(ENTRIES PROVIDED begins)
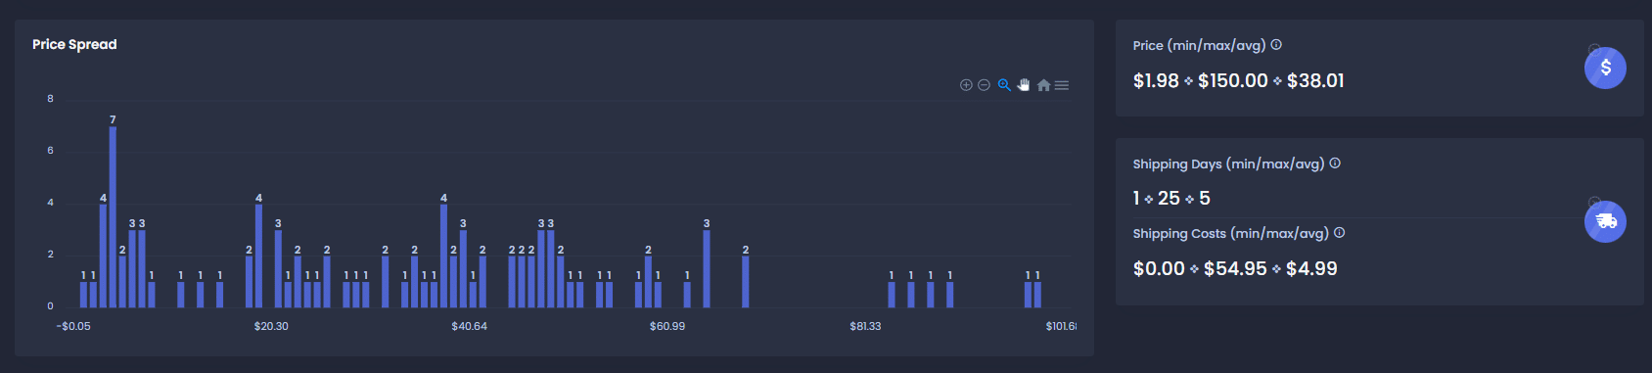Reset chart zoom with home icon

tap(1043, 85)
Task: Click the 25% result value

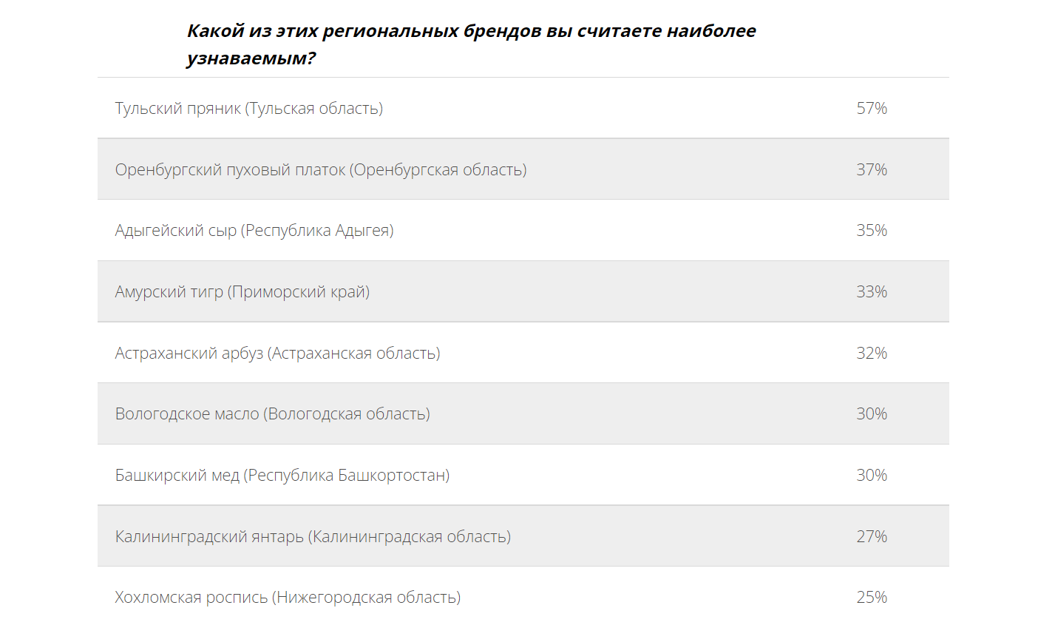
(ENTRIES PROVIDED ends)
(ENTRIES PROVIDED begins)
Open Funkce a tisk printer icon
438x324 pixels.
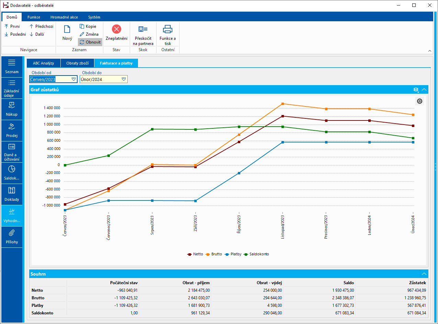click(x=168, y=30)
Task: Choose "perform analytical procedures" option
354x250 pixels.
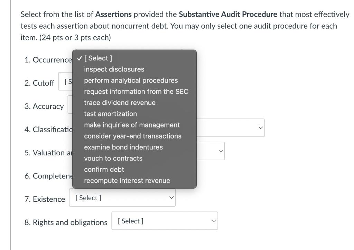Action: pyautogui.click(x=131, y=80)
(ENTRIES PROVIDED ends)
WORK ORDER → Which of the lines above include the word "Task"? List those lines.

EXPECTED ANSWER →
Task: Click the 25% result value
Task: Choose "perform analytical procedures" option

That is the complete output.